• ASSIGNMENT:
The expected response is the entire set of entries, copied exactly.

• INFORMATION SUPPLIED:
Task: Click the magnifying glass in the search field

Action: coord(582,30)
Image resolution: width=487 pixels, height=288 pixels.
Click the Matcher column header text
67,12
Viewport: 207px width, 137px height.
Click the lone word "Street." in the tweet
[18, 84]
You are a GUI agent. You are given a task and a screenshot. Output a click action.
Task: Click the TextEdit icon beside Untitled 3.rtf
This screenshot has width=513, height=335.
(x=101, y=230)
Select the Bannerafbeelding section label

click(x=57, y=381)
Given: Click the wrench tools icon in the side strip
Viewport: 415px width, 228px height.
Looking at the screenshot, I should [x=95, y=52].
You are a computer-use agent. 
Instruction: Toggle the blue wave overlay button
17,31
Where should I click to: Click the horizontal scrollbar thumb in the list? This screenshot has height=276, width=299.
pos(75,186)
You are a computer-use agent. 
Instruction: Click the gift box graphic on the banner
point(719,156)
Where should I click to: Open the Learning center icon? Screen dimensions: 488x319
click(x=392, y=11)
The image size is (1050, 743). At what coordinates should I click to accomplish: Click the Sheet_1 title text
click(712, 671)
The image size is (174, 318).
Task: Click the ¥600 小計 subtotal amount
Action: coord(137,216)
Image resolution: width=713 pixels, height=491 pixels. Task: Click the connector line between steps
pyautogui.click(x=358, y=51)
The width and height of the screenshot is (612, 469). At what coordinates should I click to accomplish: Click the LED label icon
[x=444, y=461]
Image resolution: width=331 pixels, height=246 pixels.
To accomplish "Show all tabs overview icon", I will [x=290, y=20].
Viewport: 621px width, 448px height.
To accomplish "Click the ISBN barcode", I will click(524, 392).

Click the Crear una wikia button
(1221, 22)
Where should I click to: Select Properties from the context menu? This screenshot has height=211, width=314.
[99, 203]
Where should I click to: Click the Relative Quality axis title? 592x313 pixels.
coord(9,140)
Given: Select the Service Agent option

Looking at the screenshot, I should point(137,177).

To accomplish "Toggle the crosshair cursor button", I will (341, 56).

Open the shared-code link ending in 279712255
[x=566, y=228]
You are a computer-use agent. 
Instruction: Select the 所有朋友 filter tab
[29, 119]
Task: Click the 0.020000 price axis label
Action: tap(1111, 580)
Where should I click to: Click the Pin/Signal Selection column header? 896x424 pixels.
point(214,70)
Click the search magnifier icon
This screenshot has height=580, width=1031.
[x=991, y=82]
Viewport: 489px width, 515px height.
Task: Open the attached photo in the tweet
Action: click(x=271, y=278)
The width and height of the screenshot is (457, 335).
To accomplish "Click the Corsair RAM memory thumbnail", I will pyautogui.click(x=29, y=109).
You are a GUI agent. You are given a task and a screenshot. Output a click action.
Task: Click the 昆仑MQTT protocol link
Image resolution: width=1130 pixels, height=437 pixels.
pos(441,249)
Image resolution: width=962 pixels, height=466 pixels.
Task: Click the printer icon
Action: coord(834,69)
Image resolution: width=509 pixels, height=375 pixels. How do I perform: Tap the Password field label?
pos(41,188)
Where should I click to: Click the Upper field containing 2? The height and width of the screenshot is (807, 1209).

• EXPECTED OUTPUT:
Task: Click the magnifying glass in the search field

Action: coord(582,30)
Image resolution: width=487 pixels, height=288 pixels.
Click the Matcher column header text
67,12
Viewport: 207px width, 137px height.
Click the lone word "Street." in the tweet
[18, 84]
You are a GUI agent. You are given a task and a screenshot. Output a click action.
Task: Click the TextEdit icon beside Untitled 3.rtf
This screenshot has width=513, height=335.
(x=101, y=230)
Select the Bannerafbeelding section label

click(x=57, y=381)
Given: Click the wrench tools icon in the side strip
Viewport: 415px width, 228px height.
Looking at the screenshot, I should [x=95, y=52].
You are a computer-use agent. 
Instruction: Toggle the blue wave overlay button
17,31
Where should I click to: Click the horizontal scrollbar thumb in the list? This screenshot has height=276, width=299.
pos(75,186)
You are a computer-use agent. 
Instruction: Click the gift box graphic on the banner
point(719,156)
Where should I click to: Open the Learning center icon? Screen dimensions: 488x319
click(x=392, y=11)
The image size is (1050, 743). At what coordinates should I click to accomplish: Click the Sheet_1 title text
click(712, 671)
The image size is (174, 318).
Task: Click the ¥600 小計 subtotal amount
Action: coord(137,216)
Image resolution: width=713 pixels, height=491 pixels. Task: Click the connector line between steps
pyautogui.click(x=358, y=51)
The width and height of the screenshot is (612, 469). At what coordinates should I click to accomplish: Click the LED label icon
[x=444, y=461]
Image resolution: width=331 pixels, height=246 pixels.
To accomplish "Show all tabs overview icon", I will [x=290, y=20].
Viewport: 621px width, 448px height.
To accomplish "Click the ISBN barcode", I will click(524, 392).

Click the Crear una wikia button
(1221, 22)
Where should I click to: Select Properties from the context menu? This screenshot has height=211, width=314.
[99, 203]
Where should I click to: Click the Relative Quality axis title? 592x313 pixels.
coord(9,140)
Given: Select the Service Agent option

Looking at the screenshot, I should point(137,177).

To accomplish "Toggle the crosshair cursor button", I will (341, 56).

Open the shared-code link ending in 279712255
[x=566, y=228]
You are a computer-use agent. 
Instruction: Select the 所有朋友 filter tab
[29, 119]
Task: Click the 0.020000 price axis label
Action: tap(1111, 580)
Where should I click to: Click the Pin/Signal Selection column header? 896x424 pixels.
point(214,70)
Click the search magnifier icon
This screenshot has height=580, width=1031.
[x=991, y=82]
Viewport: 489px width, 515px height.
Task: Open the attached photo in the tweet
Action: click(x=271, y=278)
The width and height of the screenshot is (457, 335).
To accomplish "Click the Corsair RAM memory thumbnail", I will pyautogui.click(x=29, y=109).
You are a GUI agent. You are given a task and a screenshot. Output a click action.
Task: Click the 昆仑MQTT protocol link
Image resolution: width=1130 pixels, height=437 pixels.
pos(441,249)
Image resolution: width=962 pixels, height=466 pixels.
Task: Click the printer icon
Action: coord(834,69)
Image resolution: width=509 pixels, height=375 pixels. How do I perform: Tap the Password field label?
pos(41,188)
Where should I click to: Click the Upper field containing 2? The height and width of the screenshot is (807, 1209).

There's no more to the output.